Supplementing this hands-on citizen science is a new map for use in classrooms. Funded by a grant from LWF, the map was released this February in three formats: poster-sized print, digital (to enable continued data-collection, analysis and sharing), and a large-scale “tiled” version available through Canadian Geographic Education’s website for free downloading and classroom assembly.
Connie Wyatt Anderson is the chair of Canadian Geographic Education, and has been involved with curriculum development in Manitoba for years. An award-winning high-school geography teacher from The Pas, Wyatt Anderson says the goal was to get students living within Lake Winnipeg’s watershed to go outside and “do” geography as a way of connecting to each other and to the water that flows across the landscape.
“How can kids care about something, be active in something, if they don’t know about it?” she says. “Our goal is for kids to know that their backyard is bigger than what they can see.

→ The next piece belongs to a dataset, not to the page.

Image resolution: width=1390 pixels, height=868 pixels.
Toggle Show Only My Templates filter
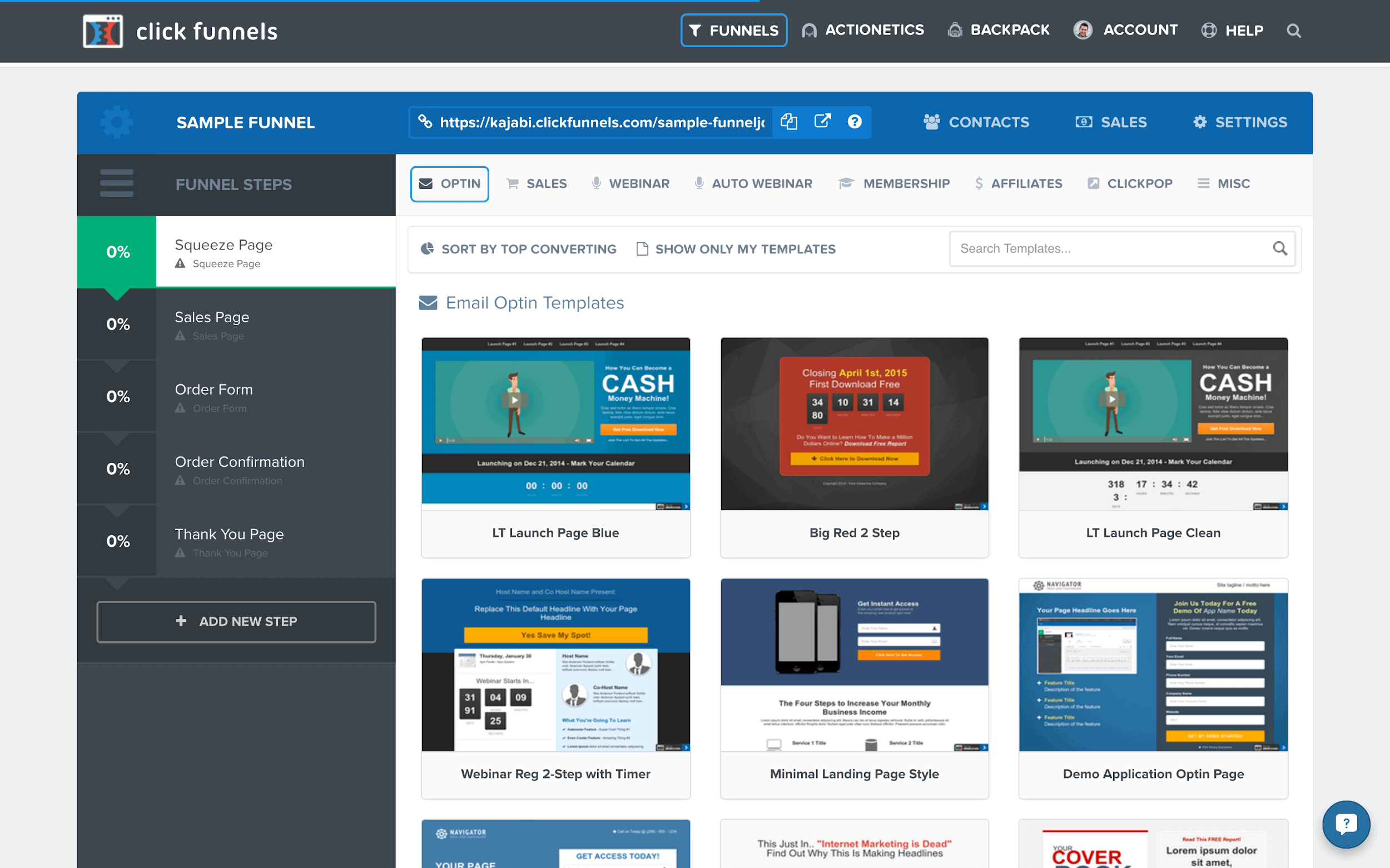(737, 249)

That they’re all a citizen of this watershed – together.”
An international project, other key OPEN Water partners on the project include the North Dakota Geographic Alliance and the Minnesota Alliance for Geographic Education.
“We want to showcase that we’re all in this together,” Wyatt Anderson says. “We are defined by our geography, not our politics.”
OPEN Water is arming students with information they can use to take action – a goal that harkens back to Gritzner’s definition of geography.
“To me, the ‘Why care?’ is what makes your kids geographic citizens.” Wyatt Anderson says. “Being a citizen – whether you’re a citizen of Manitoba, of Canada, of North Dakota – is knowing, caring and doing. That’s the approach we took.”